Kubernetes

  1. Update cm-setup to the latest version on the Headnode.

    # yum update cm-setup.x86_64
    
  2. Run the cm-kubernetes-setup CLI wizard as the root user on the head node.

    # cm-kubernetes-setup
    
  3. Choose Deploy to start the Kubernetes installation.

    _images/k8-1.png
  4. Select K8s version v.1.27 in the dialog that appears next, and select OK to continue.

    _images/k8-2.png
  5. Select OK to confirm the Containerd container runtime.

    _images/k8-31.png
  6. Fill in the optional DockerHub registry mirror endpoint if necessary – otherwise, select OK to continue.

    _images/k8-3.png
  7. Accept the default settings for this K8s cluster – to match the naming chosen for this guide, change the Kubernetes cluster name to onprem.

    _images/k8-4.png
  8. Select yes to expose the K8s API server on the head node.

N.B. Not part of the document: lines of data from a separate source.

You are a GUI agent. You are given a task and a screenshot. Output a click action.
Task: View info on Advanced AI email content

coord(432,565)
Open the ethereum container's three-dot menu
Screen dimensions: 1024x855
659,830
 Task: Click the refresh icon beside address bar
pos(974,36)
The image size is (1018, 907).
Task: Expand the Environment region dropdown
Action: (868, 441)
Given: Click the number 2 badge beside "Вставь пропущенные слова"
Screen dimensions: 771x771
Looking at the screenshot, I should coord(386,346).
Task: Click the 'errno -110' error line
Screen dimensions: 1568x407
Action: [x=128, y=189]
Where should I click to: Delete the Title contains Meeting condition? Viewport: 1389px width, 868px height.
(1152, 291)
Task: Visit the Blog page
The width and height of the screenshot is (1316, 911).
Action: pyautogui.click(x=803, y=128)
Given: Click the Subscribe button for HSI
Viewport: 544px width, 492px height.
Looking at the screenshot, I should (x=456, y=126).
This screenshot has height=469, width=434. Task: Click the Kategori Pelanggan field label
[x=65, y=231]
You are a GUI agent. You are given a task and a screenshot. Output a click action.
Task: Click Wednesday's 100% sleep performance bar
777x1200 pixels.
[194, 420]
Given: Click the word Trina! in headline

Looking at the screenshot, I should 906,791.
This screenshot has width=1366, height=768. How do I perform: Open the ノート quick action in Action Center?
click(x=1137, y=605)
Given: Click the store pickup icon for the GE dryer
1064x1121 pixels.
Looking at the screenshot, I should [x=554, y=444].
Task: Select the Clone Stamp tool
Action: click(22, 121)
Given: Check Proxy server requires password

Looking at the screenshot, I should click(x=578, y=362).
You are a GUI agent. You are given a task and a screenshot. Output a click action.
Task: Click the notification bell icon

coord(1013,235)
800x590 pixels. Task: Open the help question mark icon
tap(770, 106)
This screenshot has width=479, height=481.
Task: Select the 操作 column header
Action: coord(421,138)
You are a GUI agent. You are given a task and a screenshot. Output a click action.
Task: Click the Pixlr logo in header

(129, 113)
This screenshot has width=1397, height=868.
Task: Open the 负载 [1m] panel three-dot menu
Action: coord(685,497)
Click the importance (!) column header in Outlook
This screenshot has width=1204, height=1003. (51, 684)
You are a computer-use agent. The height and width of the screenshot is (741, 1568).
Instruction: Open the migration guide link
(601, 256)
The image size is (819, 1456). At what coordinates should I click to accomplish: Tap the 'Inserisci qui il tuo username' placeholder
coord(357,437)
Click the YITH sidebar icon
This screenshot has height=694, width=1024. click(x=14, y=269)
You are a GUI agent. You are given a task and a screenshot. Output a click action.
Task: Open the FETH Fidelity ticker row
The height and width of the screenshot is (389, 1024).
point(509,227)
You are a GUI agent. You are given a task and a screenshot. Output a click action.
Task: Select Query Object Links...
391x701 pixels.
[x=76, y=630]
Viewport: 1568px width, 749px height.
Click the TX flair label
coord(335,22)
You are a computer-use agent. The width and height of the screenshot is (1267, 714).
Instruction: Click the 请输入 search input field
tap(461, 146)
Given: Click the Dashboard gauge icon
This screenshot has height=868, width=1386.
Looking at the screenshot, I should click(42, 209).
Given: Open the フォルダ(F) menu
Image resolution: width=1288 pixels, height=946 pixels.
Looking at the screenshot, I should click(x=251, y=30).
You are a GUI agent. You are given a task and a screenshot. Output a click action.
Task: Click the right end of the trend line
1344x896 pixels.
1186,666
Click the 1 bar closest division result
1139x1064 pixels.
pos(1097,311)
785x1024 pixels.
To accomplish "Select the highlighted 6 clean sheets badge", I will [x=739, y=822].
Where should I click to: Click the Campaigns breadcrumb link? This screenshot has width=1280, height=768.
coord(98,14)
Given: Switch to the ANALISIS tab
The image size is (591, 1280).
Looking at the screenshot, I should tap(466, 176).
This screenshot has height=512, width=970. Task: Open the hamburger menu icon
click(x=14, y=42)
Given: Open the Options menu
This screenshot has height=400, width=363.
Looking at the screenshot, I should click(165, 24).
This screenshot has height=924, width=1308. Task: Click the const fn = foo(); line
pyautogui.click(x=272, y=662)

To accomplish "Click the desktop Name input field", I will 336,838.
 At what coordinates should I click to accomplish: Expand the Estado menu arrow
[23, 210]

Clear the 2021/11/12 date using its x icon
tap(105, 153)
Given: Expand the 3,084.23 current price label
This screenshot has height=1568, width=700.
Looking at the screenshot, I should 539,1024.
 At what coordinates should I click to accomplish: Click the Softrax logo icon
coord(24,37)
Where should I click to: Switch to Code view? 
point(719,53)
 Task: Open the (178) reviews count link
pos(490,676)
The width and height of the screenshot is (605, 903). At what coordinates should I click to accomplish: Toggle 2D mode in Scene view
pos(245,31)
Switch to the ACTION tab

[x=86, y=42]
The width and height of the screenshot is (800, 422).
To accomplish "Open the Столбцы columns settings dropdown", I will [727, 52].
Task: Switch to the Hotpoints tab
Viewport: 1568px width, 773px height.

    This allows users to use the K8s cluster from the head node.

    _images/k8-5.png
  9. Select internalnet since the K8s master nodes and the DGX nodes, which are the K8s worker nodes, are all connected on internalnet.

    _images/k8-6.png
  10. Select all three K8s control plane nodes: knode01, knode02, and knode03.

    _images/k8-7.png
  11. Select dgx-a100 for the worker node category.

    _images/k8-8.png
  12. Do not select any individual Kubernetes nodes, and select OK to continue.

    _images/k8-9.png
  13. Select all three K8s control plane nodes: knode01, knode02, and knode03 for the Etcd nodes.

    _images/k8-10.png
  14. Accept the default values for the main Kubernetes components unless the organization requires specific ports.

    _images/k8-11.png
  15. Select the Calico network plugin when prompted.

    _images/k8-12.png
  16. Choose yes to install the Kyverno policy engine and then select OK.

    _images/k8-13.png
  17. Choose no to decline to configure HA for Kyverno and then select OK.

    _images/k8-14.png
  18. Choose whether to install Kyverno Policies and then select OK.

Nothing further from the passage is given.